鎌倉市 × 神奈川大学 道用ゼミ 共同プロジェクト
鎌倉市が推進する「Fab City」の実現に向け、鎌倉市民の「日常の困りごと」や「あったらいいな」を、 3DプリンターやIoT、AIなどのデジタルファブリケーション(FAB)を通じて解決する共創プロジェクト。 2021年に締結された包括連携協定に基づき、 デザイン思考の実践的な学びの場として実施されました。
その中で私たちは、自分たちとは異なる生活環境や視点、世代や価値観を持つ市民の方々との対話を通じ、 「共感・定義・アイディア創出・プロトタイピング・テスト」というデザイン思考のプロセスを回しながら、 実社会の課題解決に取り組みました。
鎌倉市民の方々へのインタビューを実施。あえて「困りごとは何ですか?」と直接聞くのではなく、日常会話の中から潜在的な悩みを引き出す文化人類学でよく使われるフィールドワークというアプローチ手法を実践しました。
インタビュー手法: 自然な会話から議題を引き出すインタビュー練習を経て、現地での対話を実施。
分析: 得られた発言を共起ネットワークを用いて可視化し、市民が真に感じている課題の構造を分析しました。
リサーチの結果、鎌倉市民が直面している切実な課題として、「ゴミ分別の細かさと複雑さ」が浮き彫りになりました。 環境意識が高い街だからこそ生じているこの負担を、テクノロジーで解消することを目指しました。 さらにゴミの捨て方や分別に関する市役所の電話対応の現状などの問題も議題にあがり、これらを総合的に解決するためのアイディエーションへと進みました。
アイディエーションの段階では、鎌倉市民の方々がゴミ分別に関して感じている「面倒くさい」「わかりづらい」という感情を解消するためのアイディアをブレインストーミングしました。
その中で、誰もが持っているスマートフォン、かつ使い慣れたインターフェースであるLINEを活用し、AIで回答するチャットボットが最も市民の生活に寄り添えると判断しました。

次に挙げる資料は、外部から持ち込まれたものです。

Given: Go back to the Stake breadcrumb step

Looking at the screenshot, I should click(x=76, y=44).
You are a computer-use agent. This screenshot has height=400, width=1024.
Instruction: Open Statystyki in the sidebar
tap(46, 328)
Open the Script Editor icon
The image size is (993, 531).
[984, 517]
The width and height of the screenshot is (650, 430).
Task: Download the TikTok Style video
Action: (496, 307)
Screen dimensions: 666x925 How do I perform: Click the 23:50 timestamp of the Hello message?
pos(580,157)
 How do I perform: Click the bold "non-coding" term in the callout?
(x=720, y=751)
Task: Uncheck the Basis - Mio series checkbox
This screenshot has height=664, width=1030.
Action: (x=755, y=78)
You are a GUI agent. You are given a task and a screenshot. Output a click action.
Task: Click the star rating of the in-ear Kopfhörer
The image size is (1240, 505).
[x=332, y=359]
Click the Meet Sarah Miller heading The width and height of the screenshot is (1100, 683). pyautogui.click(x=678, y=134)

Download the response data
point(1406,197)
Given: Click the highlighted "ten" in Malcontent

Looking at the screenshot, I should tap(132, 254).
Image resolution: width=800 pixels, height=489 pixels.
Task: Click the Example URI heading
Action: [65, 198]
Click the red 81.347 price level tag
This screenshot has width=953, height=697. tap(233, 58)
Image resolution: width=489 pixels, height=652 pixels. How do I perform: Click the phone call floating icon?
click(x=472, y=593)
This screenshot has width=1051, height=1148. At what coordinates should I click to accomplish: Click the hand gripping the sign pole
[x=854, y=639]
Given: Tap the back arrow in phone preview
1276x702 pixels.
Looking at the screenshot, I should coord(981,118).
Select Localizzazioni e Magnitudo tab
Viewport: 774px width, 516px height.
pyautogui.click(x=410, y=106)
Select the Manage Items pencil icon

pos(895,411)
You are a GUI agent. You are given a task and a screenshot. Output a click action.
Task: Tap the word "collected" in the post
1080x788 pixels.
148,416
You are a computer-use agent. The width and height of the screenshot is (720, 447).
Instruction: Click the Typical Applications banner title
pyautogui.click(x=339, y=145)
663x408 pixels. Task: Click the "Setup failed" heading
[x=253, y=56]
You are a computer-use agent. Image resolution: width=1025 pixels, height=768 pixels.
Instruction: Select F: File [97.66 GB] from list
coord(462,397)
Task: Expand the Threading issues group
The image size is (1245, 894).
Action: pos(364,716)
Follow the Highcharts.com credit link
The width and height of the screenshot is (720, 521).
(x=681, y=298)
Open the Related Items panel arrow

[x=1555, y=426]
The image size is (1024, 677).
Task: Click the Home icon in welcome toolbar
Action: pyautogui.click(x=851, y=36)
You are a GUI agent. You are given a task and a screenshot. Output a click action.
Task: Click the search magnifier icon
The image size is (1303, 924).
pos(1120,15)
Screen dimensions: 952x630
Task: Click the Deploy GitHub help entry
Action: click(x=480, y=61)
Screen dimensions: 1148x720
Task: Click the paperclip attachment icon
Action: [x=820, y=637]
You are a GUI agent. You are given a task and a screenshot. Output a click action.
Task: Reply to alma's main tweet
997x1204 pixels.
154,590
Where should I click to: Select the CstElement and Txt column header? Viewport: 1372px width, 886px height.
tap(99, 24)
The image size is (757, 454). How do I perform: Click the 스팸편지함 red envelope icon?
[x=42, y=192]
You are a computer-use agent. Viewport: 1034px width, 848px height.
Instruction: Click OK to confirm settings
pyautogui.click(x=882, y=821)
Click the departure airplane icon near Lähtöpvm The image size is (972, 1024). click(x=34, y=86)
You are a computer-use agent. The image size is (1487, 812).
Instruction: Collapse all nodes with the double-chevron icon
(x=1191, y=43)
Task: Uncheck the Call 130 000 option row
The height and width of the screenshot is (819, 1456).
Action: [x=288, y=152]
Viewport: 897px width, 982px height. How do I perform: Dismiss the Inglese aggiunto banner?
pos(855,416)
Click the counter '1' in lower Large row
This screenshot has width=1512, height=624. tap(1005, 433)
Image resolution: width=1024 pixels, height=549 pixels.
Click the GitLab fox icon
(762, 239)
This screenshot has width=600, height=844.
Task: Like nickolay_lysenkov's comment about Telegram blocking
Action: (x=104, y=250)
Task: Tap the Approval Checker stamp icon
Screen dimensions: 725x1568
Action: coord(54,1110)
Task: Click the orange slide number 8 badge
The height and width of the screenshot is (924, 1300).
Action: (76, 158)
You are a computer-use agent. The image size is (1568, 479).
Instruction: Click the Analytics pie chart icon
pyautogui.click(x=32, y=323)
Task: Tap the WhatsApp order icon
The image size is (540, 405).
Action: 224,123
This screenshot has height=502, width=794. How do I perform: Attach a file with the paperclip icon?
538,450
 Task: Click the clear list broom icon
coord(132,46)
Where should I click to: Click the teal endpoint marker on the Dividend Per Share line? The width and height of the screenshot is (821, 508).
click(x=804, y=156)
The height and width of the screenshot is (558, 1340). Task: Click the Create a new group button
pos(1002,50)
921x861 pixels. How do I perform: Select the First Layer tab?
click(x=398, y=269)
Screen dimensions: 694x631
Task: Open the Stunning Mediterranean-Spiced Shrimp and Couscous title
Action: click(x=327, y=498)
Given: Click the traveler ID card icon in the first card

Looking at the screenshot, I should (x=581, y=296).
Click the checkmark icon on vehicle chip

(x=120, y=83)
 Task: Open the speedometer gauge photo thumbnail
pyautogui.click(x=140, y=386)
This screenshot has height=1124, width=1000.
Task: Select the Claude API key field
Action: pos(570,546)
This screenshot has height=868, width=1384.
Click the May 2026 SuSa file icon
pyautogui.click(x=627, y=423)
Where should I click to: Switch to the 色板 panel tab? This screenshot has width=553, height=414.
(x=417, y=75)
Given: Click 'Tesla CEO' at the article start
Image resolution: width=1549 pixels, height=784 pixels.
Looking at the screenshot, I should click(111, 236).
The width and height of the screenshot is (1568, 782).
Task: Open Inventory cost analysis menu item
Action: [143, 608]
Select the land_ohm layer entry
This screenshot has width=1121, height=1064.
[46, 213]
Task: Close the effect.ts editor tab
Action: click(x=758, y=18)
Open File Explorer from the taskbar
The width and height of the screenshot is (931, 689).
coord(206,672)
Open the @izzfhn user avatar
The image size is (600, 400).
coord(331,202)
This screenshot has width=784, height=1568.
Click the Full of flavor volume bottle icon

「調べたい時に、すぐ、簡単に分かる」をコンセプトに以下の技術を組み合わせて解決策を構築しました。
開発したプロトタイプを用いて、鎌倉市の方々に実際に試していただく場(発表会)を設けました。
発表自体は事前に撮影・制作した動画を用いて使い方の説明・解説を行い、その後実際に市民の方々にLINEで写真を送ってもらい、AIが分別方法を回答する体験をしていただきました。
単なるアイディア提案ではなく、実際に動く「モノ」を通して、市民の生活がどう「ちょっといい」ものになるかを検証し、
さらにフィードバックを得ることで、プロジェクトの改善点を発見することができました。
LINE公式アカウントでゴミの写真を判別している様子です。
本プロジェクトでの実践を通じ、技術面だけでなく、社会課題に対してどのようにテクノロジーを適応させるべきか、多くの貴重な経験を積むことができました。